Work required:
Quote everything from the line containing "At what coordinates should I click to accomplish: Click" down to the last line of the entries, word for word.

Data for this exercise:
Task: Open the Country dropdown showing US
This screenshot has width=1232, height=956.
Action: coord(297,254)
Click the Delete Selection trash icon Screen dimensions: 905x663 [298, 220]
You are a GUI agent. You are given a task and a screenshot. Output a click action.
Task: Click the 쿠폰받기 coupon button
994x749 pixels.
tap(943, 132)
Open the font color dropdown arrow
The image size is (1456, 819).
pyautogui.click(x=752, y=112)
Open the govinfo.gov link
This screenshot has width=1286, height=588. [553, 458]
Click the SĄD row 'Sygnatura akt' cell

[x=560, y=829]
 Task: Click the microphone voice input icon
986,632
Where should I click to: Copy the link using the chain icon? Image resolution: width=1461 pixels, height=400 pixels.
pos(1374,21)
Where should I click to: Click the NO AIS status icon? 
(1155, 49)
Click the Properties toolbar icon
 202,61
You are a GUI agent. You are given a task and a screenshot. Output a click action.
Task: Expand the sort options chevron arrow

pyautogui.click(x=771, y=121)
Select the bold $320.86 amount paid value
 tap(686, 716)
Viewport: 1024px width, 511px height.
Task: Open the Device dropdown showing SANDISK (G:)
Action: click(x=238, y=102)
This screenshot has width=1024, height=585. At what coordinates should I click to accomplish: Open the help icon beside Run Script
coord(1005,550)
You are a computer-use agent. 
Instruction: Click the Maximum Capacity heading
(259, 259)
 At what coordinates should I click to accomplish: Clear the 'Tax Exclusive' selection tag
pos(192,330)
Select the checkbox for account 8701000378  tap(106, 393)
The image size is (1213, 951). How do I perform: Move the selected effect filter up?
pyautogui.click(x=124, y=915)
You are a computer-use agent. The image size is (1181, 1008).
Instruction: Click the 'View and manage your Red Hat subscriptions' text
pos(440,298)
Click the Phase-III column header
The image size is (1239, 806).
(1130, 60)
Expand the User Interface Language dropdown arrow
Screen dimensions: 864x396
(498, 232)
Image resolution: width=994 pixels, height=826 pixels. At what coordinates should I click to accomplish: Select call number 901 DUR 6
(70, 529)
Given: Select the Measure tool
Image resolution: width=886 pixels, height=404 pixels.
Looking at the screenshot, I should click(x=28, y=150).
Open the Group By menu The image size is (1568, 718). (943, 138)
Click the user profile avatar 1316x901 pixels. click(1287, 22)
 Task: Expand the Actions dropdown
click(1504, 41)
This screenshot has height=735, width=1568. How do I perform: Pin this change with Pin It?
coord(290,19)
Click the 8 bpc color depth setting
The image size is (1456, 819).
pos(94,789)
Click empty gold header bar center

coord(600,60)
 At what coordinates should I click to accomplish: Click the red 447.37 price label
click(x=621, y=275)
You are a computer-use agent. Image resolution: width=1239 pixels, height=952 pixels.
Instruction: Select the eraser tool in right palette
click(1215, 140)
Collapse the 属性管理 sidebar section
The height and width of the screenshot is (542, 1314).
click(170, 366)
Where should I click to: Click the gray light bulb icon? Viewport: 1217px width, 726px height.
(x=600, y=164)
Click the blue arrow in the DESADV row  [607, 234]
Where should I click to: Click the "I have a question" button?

Worked solution:
 At what coordinates should I click to accomplish: Click the red 447.37 price label
click(x=621, y=275)
You are a computer-use agent. Image resolution: width=1239 pixels, height=952 pixels.
Instruction: Select the eraser tool in right palette
click(1215, 140)
Collapse the 属性管理 sidebar section
The height and width of the screenshot is (542, 1314).
click(170, 366)
Where should I click to: Click the gray light bulb icon? Viewport: 1217px width, 726px height.
(x=600, y=164)
Click the blue arrow in the DESADV row  [607, 234]
Where should I click to: Click the "I have a question" button?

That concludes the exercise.